El Hak, Meral Akşener “Asena”dır, yani dişi kurttur ve kabul edelim ki, Kılıçdaroğlu'nun ağzından çıkan tek doğru söz buydu. “Korkusuzluğu”na gelince... Yakın tarihin cahili olduğu her halinden belli şu Kılıçdaroğlu bilmez; 70'li yıllarda dişisiyle erkeğiyle tüm kurtlar, devrimcilerin önünden tazı gibi kaçıyorlardı. Bunların başı, yani “Başkurt”, “cenaze kaldırmaktan siyaset yapamıyoruz” diye gözyaşı döküyordu o yıllarda.

Fakat tüm bunlar, işin özünü teşkil etmez. İşin özü, dinci faşist iktidarın seçimle-sandıkla gitmemek için her yol ve yöntemi kullanacağıdır. Seçim hilelerinden söz etmiyoruz bile. Seçim hilelerine zaten başlamış durumdalar ve YSK, kafası burjuva hukukla dolu bütün sosyal reformist partilere ilk ayıltıcı tokadı attı: Anayasa'ya göre aday olamayacak olan RTE'nin adaylığına yapılan itirazları reddetti. Faşist bir partiye dahi saldırmakla, dinci faşist iktidarın ve onun başının yönetimi bırakmamak için her yol ve yöntemi kullanmaya hazır olduklarını bir kez daha gösterdi.

Darkafalı sosyal reformistler, ne Marx'tan ne de yaşamın kendisinden öğrenmeyi biliyorlar.

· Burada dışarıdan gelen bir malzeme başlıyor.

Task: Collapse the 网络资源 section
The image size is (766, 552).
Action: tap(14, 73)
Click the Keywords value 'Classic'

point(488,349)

Defalarca yazdık, uyardık: Anayasa ve yasaları yorumlamak onu yazanların ya da okuyanların değil, onu uygulayanların işidir diye. Adam muhtar bile olamayacak iken devletin en tepesine çıktı; diploma işi hala karanlık... Çünkü emperyalist mali sermaye odakları, daha somut haliyle, ABD, Soros'lar, İngiliz Lordları, Koçlar, Sabancılar dinci faşist partiyi ve onun başını işaret etmişlerdi.

Bu darkafalılara bir temel noktayı daha anlatmaya çalıştık: Türkiye'de ve benzeri tüm bağımlı ülkelerde Cumhurbaşkanı “halkın iradesi”yle, seçimlerde değil, emperyalist mali sermaye ve işbirlikçi tekelci sermayenin ofislerinden belirlenir. Sadece o mu? Savunma Bakanlığı, Dışişleri Bakanlığı gibi önemli bakanlıklara kimin getirileceği dahi NATO, ABD, Avrupa'lı emperyalistlerin referansıyla tayin ediliyor.

Haliyle, burjuva düzende kimin Cumhurbaşkanı ya da hükümet başkanı olacağını anlamak için sandığa, seçimlere değil emperyalist hükümetlerin, işbirlikçi tekelci sermayenin ofislerine bakmak lazım. Bu cepheye baktığımızda ise, sözünü ettiğimiz güçlerin dinci faşist iktidardan, onun başından -kayıkçı dövüşlerini saymamak koşuluyla- hiç de şikayetçi olmadıklarını görüyoruz. İşçi sınıfı, ücretli emekçiler, ezilen ulus ve ulusal topluluklar üzerinde uyguladığı baskılara, devrimci güçler üzerinde estirdiği teröre hiç bir eleştirilerinin olmadığını da... “Endişeliyiz, kaygılıyız” numaralarını hesaba katmayacaksak elbette.

Faşizmi yıkmak bir devrim sorunudur. Faşizm, bir devrimle yıkılabilir ancak ve sosyal reformist partilerin işçi sınıfına, emekçilere, Kürt halkına, gençliğe en büyük yalanları, en büyük aldatmacaları işte bu noktada. Türkiye'de faşizmin seçimlerle yıkılabileceğini söylemek, burjuvazi ve emperyalistler hesabına yapılan en büyük yalan ve aldatmacadır.